Hamilton’s audacious report argued that, to restore fiscal sanity, the government did not have to retire the debt at once. All it had to do was devise a mechanism to convince people that, by setting aside revenues at predictable intervals, it would faithfully retire it in future years. Such a well-funded debt, Hamilton argued, would be a “national blessing” inasmuch as it would provide investment capital and an elastic national currency.7 The report foresaw a medley of taxes, from import duties to excise taxes on distilled spirits, to pay off existing debt and to service a new foreign loan. With its new taxes and its funded debt, Hamilton’s program was bound to dredge up unwelcome memories of the British ministry.

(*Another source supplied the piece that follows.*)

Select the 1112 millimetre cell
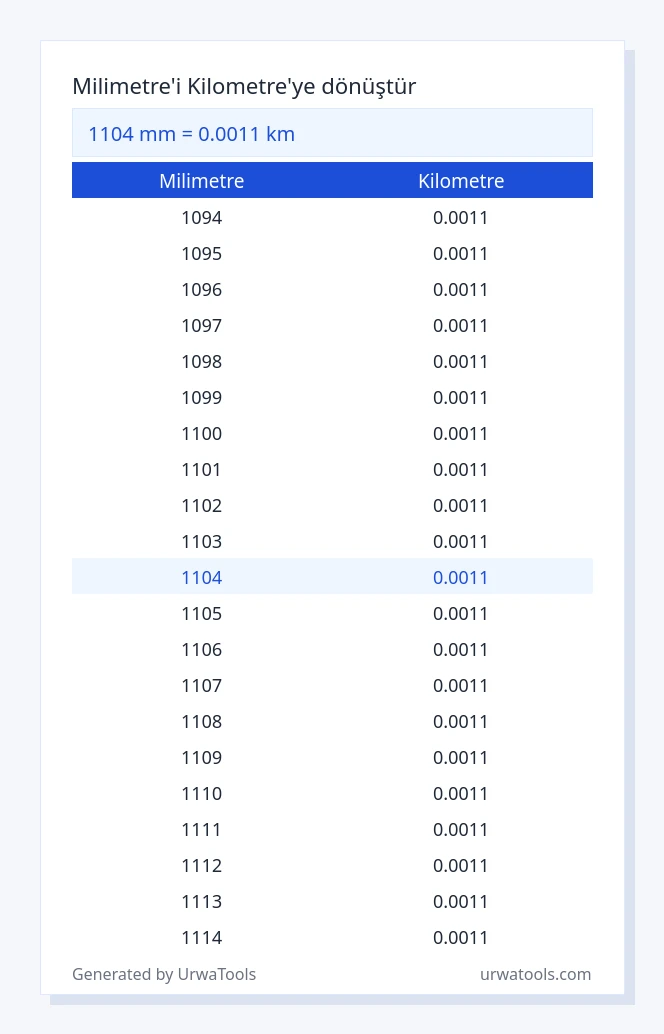The height and width of the screenshot is (1034, 664). (202, 866)
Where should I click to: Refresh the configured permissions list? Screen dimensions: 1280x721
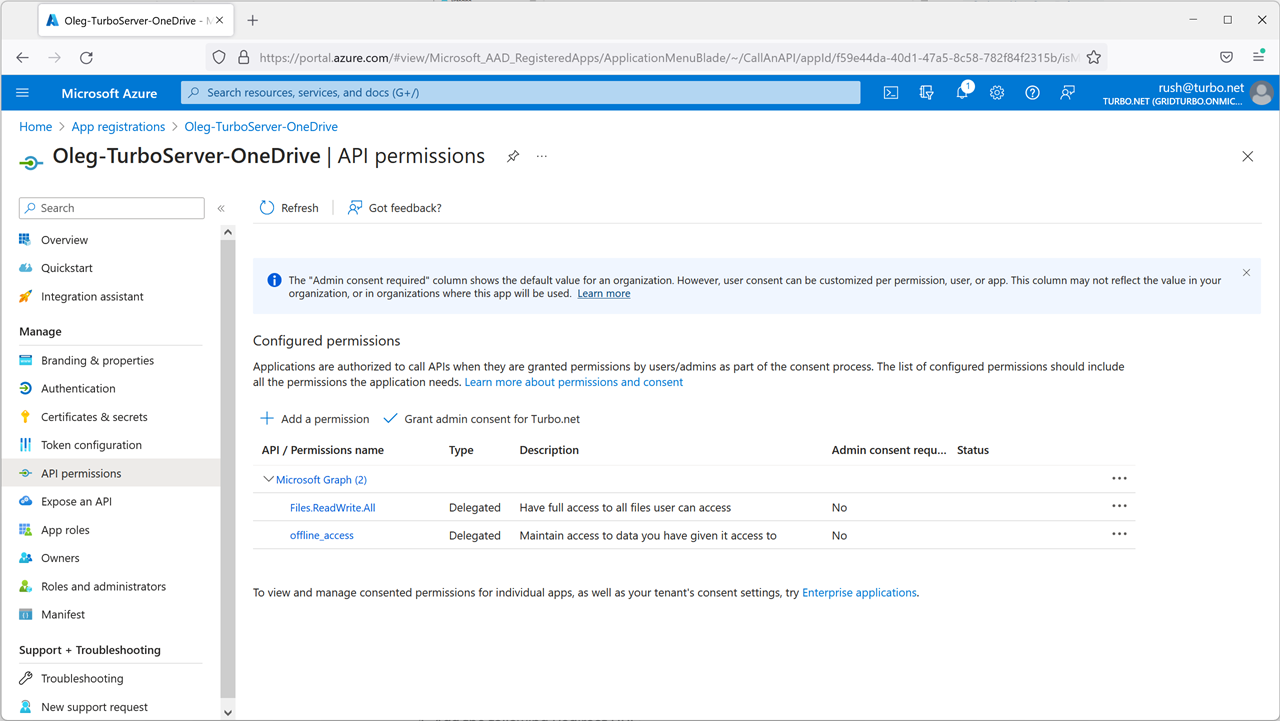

In his report, Hamilton championed several controversial measures. Some original holders of the wartime promissory notes, including many Continental Army veterans, had sold them after the war at a tiny fraction of their face value, believing that they would never be repaid in full. Hamilton planned to redeem them at face value and wanted current holders of the paper, even if they were speculators, to reap the rewards of the steep price appreciation that would follow enactment of his program. Only by doing this, he thought, could he establish the principle that owners of securities were entitled to all future profits and losses. Without such a policy, the United States could never establish thriving securities markets. Hamilton was also persuaded that, since the debt had been raised to finance a national war, the federal government should assume responsibility for the states’ debts as well. Such an act of “assumption” would have extraordinarily potent political effects, for holders of state debt would transfer their loyalty to the new central government, binding the country together. It would also reinforce the federal government’s claim to future tax revenues in any controversies with the states. Peerless in crafting policies embedded with a secret political agenda, Hamilton knew how to dovetail one program with another in a way that made them all difficult to undo.